Record set:
↓

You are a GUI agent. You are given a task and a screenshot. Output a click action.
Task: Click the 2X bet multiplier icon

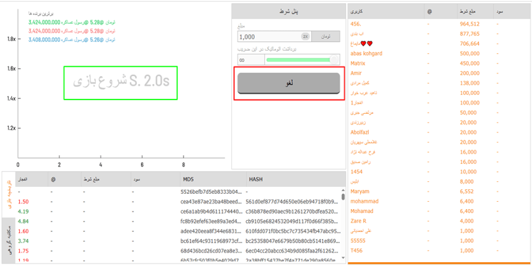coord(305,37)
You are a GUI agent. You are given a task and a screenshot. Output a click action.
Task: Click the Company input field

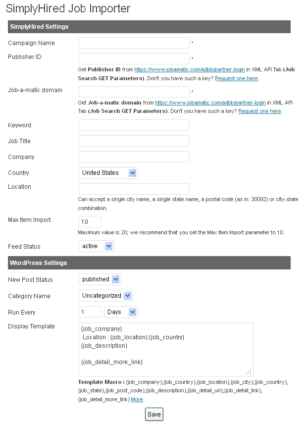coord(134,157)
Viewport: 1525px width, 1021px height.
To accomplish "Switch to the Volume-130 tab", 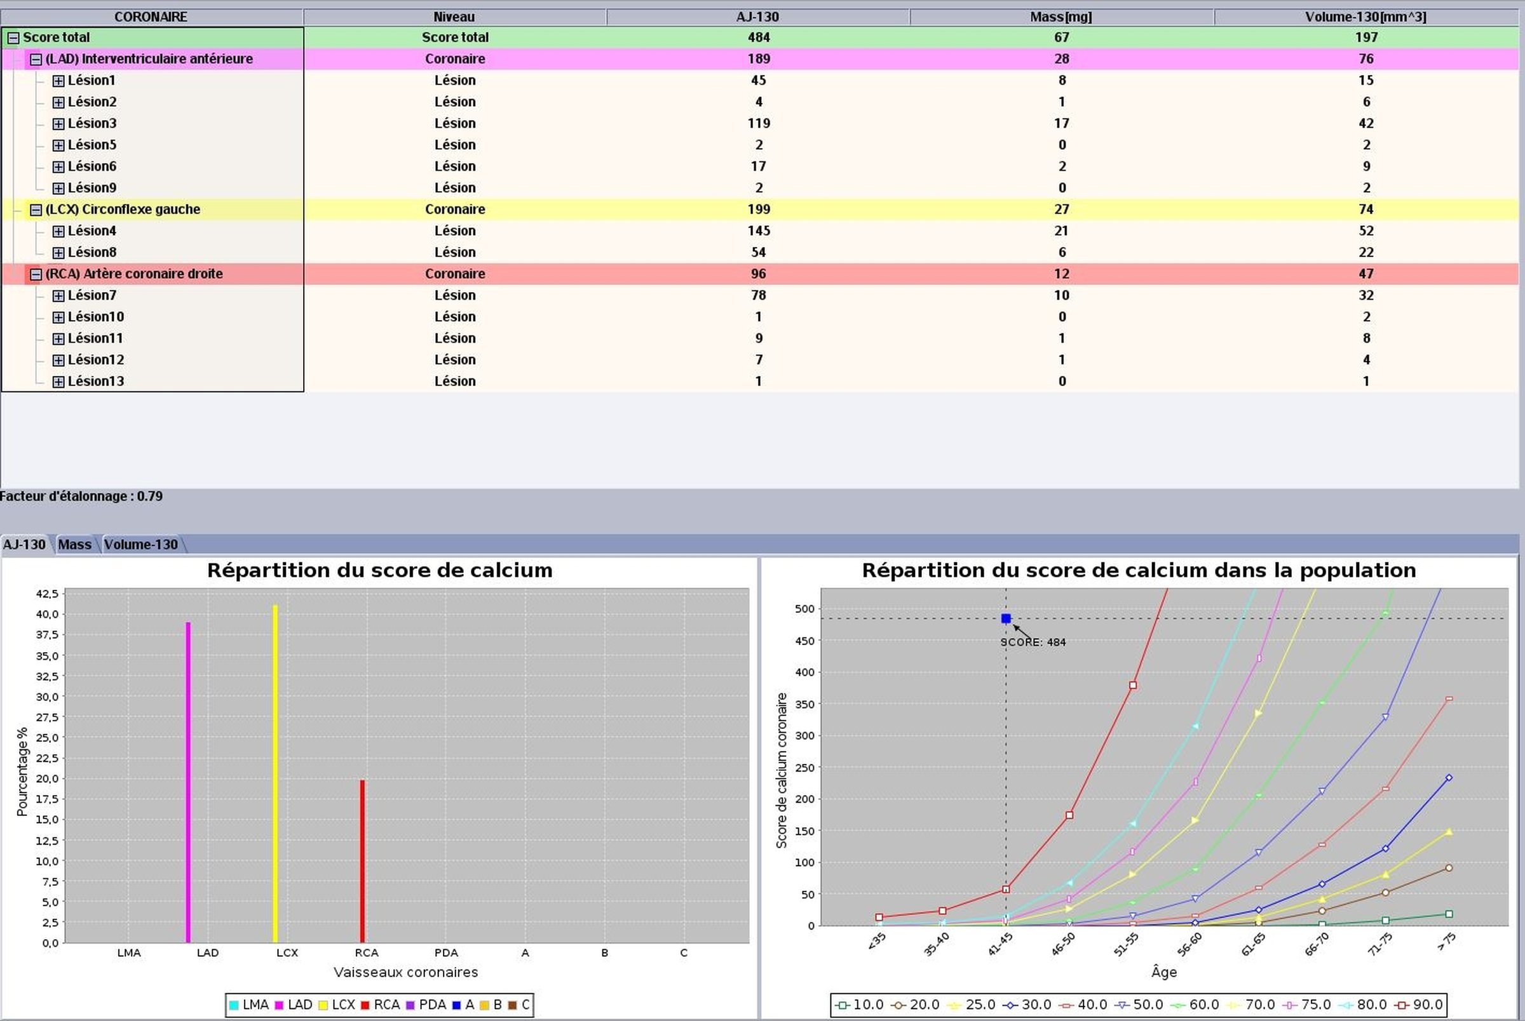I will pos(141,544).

↑
↓

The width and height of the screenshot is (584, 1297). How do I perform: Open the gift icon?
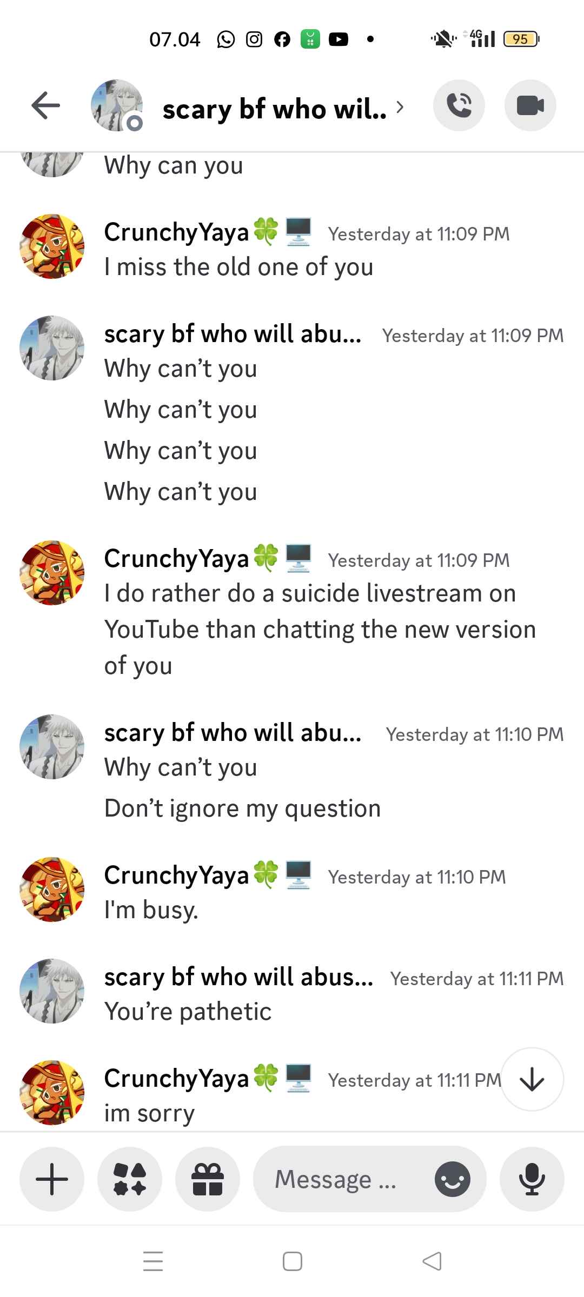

↑

Objective: Gather every line of the entries above that contains the string "icon", and copy each one unchanged.

Written solution:
Task: Click the 2X bet multiplier icon
The width and height of the screenshot is (584, 1297). How do I perform: Open the gift icon?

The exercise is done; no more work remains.